Stored items:
####################
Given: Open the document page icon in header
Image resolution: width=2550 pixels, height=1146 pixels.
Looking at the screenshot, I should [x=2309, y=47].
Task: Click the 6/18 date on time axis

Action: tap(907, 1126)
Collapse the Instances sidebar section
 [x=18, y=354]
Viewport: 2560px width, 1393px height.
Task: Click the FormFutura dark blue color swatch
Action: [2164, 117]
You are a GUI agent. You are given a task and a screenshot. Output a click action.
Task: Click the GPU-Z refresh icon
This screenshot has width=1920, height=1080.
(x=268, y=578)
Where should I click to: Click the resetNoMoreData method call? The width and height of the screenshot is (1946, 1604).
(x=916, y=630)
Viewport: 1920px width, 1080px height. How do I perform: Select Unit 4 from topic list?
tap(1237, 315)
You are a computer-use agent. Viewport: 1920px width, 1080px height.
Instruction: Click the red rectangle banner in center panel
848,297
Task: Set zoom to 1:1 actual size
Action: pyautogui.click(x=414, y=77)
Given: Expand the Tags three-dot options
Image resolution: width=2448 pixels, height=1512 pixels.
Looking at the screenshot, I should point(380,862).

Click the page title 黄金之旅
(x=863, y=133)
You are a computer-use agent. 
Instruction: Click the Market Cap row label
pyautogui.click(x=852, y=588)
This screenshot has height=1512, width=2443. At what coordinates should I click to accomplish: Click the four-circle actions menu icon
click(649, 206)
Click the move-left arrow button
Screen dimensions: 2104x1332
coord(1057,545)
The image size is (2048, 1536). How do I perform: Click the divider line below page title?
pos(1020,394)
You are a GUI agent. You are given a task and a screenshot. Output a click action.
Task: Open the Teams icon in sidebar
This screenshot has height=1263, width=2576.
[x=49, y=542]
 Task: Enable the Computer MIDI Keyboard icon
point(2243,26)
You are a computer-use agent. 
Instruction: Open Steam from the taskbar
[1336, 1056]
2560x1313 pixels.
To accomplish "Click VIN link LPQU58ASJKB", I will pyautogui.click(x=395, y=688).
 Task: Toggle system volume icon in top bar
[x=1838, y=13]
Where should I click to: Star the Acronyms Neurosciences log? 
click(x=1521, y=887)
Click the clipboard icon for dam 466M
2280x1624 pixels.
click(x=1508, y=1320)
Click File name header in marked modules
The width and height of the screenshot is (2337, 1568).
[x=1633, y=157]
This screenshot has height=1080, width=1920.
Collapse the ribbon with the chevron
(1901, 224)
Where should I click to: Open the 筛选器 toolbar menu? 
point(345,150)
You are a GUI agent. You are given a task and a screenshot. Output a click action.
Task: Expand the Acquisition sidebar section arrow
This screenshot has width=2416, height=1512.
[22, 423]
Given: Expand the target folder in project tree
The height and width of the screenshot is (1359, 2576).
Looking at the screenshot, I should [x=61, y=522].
####################
HOW TO COMPLETE THIS TASK:
Nothing but the lines from the one containing "This screenshot has height=1512, width=2443." through the final line of the data above is to be reproduced, each exactly as written.

EXERCISE RESULT:
This screenshot has height=1512, width=2443. At what coordinates should I click to accomplish: Click the four-circle actions menu icon
click(649, 206)
Click the move-left arrow button
Screen dimensions: 2104x1332
coord(1057,545)
The image size is (2048, 1536). How do I perform: Click the divider line below page title?
pos(1020,394)
You are a GUI agent. You are given a task and a screenshot. Output a click action.
Task: Open the Teams icon in sidebar
This screenshot has height=1263, width=2576.
[x=49, y=542]
 Task: Enable the Computer MIDI Keyboard icon
point(2243,26)
You are a computer-use agent. 
Instruction: Open Steam from the taskbar
[1336, 1056]
2560x1313 pixels.
To accomplish "Click VIN link LPQU58ASJKB", I will pyautogui.click(x=395, y=688).
 Task: Toggle system volume icon in top bar
[x=1838, y=13]
Where should I click to: Star the Acronyms Neurosciences log? 
click(x=1521, y=887)
Click the clipboard icon for dam 466M
2280x1624 pixels.
click(x=1508, y=1320)
Click File name header in marked modules
The width and height of the screenshot is (2337, 1568).
[x=1633, y=157]
This screenshot has height=1080, width=1920.
Collapse the ribbon with the chevron
(1901, 224)
Where should I click to: Open the 筛选器 toolbar menu? 
point(345,150)
You are a GUI agent. You are given a task and a screenshot. Output a click action.
Task: Expand the Acquisition sidebar section arrow
This screenshot has width=2416, height=1512.
[22, 423]
Given: Expand the target folder in project tree
The height and width of the screenshot is (1359, 2576).
Looking at the screenshot, I should [x=61, y=522].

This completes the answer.